-- WORK REQUIRED --
Word for word, retype every line of the data.

☆ ☆ ☆ ☆ ☆

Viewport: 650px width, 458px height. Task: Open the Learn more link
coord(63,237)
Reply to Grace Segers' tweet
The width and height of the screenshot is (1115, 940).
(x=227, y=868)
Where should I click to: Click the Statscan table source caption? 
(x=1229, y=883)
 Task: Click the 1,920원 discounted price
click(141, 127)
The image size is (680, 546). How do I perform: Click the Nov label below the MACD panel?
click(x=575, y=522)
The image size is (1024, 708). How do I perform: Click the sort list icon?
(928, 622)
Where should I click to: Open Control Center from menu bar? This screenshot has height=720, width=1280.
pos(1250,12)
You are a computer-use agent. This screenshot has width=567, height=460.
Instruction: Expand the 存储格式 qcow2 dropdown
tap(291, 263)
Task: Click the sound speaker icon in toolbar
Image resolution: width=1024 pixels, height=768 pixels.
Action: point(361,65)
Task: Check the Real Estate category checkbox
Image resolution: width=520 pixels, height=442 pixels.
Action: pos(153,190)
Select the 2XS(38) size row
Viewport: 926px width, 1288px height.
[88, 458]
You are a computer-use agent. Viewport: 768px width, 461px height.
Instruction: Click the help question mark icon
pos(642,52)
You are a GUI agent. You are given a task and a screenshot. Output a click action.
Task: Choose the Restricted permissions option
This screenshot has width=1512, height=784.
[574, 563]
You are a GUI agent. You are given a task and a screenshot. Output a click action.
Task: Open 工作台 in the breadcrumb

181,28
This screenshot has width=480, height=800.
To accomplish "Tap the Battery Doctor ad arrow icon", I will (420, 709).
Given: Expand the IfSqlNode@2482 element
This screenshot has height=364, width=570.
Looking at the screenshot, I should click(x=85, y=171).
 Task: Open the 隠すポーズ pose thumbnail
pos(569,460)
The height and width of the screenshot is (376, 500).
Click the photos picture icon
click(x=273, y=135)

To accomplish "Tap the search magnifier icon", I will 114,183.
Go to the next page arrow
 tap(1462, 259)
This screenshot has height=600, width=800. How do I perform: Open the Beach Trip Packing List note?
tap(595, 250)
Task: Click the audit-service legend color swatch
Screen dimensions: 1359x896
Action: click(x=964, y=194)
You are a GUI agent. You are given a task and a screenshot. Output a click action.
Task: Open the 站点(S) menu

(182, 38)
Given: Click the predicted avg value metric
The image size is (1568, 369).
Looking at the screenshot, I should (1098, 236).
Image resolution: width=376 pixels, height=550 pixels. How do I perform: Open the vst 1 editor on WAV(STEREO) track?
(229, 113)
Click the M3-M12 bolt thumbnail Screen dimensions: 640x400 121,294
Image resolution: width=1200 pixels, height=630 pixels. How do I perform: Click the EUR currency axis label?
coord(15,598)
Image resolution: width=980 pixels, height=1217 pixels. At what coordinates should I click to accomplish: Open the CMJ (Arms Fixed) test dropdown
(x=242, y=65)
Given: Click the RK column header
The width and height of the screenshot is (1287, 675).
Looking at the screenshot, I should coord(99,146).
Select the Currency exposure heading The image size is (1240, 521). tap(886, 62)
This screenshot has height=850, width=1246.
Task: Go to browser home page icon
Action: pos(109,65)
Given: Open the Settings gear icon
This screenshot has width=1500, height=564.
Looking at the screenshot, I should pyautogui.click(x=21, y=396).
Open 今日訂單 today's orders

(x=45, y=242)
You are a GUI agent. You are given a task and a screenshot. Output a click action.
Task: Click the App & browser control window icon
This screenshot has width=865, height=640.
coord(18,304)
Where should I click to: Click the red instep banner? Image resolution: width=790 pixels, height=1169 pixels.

☆ ☆ ☆ ☆ ☆

-- SOLUTION BELOW --
Viewport: 650px width, 458px height. Task: Open the Learn more link
coord(63,237)
Reply to Grace Segers' tweet
The width and height of the screenshot is (1115, 940).
(x=227, y=868)
Where should I click to: Click the Statscan table source caption? 
(x=1229, y=883)
 Task: Click the 1,920원 discounted price
click(141, 127)
The image size is (680, 546). How do I perform: Click the Nov label below the MACD panel?
click(x=575, y=522)
The image size is (1024, 708). How do I perform: Click the sort list icon?
(928, 622)
Where should I click to: Open Control Center from menu bar? This screenshot has height=720, width=1280.
pos(1250,12)
You are a computer-use agent. This screenshot has width=567, height=460.
Instruction: Expand the 存储格式 qcow2 dropdown
tap(291, 263)
Task: Click the sound speaker icon in toolbar
Image resolution: width=1024 pixels, height=768 pixels.
Action: point(361,65)
Task: Check the Real Estate category checkbox
Image resolution: width=520 pixels, height=442 pixels.
Action: pos(153,190)
Select the 2XS(38) size row
Viewport: 926px width, 1288px height.
[88, 458]
You are a computer-use agent. Viewport: 768px width, 461px height.
Instruction: Click the help question mark icon
pos(642,52)
You are a GUI agent. You are given a task and a screenshot. Output a click action.
Task: Choose the Restricted permissions option
This screenshot has width=1512, height=784.
[574, 563]
You are a GUI agent. You are given a task and a screenshot. Output a click action.
Task: Open 工作台 in the breadcrumb

181,28
This screenshot has width=480, height=800.
To accomplish "Tap the Battery Doctor ad arrow icon", I will (420, 709).
Given: Expand the IfSqlNode@2482 element
This screenshot has height=364, width=570.
Looking at the screenshot, I should click(x=85, y=171).
 Task: Open the 隠すポーズ pose thumbnail
pos(569,460)
The height and width of the screenshot is (376, 500).
Click the photos picture icon
click(x=273, y=135)

To accomplish "Tap the search magnifier icon", I will 114,183.
Go to the next page arrow
 tap(1462, 259)
This screenshot has height=600, width=800. How do I perform: Open the Beach Trip Packing List note?
tap(595, 250)
Task: Click the audit-service legend color swatch
Screen dimensions: 1359x896
Action: click(x=964, y=194)
You are a GUI agent. You are given a task and a screenshot. Output a click action.
Task: Open the 站点(S) menu

(182, 38)
Given: Click the predicted avg value metric
The image size is (1568, 369).
Looking at the screenshot, I should (1098, 236).
Image resolution: width=376 pixels, height=550 pixels. How do I perform: Open the vst 1 editor on WAV(STEREO) track?
(229, 113)
Click the M3-M12 bolt thumbnail Screen dimensions: 640x400 121,294
Image resolution: width=1200 pixels, height=630 pixels. How do I perform: Click the EUR currency axis label?
coord(15,598)
Image resolution: width=980 pixels, height=1217 pixels. At what coordinates should I click to accomplish: Open the CMJ (Arms Fixed) test dropdown
(x=242, y=65)
Given: Click the RK column header
The width and height of the screenshot is (1287, 675).
Looking at the screenshot, I should coord(99,146).
Select the Currency exposure heading The image size is (1240, 521). tap(886, 62)
This screenshot has height=850, width=1246.
Task: Go to browser home page icon
Action: pos(109,65)
Given: Open the Settings gear icon
This screenshot has width=1500, height=564.
Looking at the screenshot, I should pyautogui.click(x=21, y=396).
Open 今日訂單 today's orders

(x=45, y=242)
You are a GUI agent. You are given a task and a screenshot. Output a click action.
Task: Click the App & browser control window icon
This screenshot has width=865, height=640.
coord(18,304)
Where should I click to: Click the red instep banner? Image resolution: width=790 pixels, height=1169 pixels.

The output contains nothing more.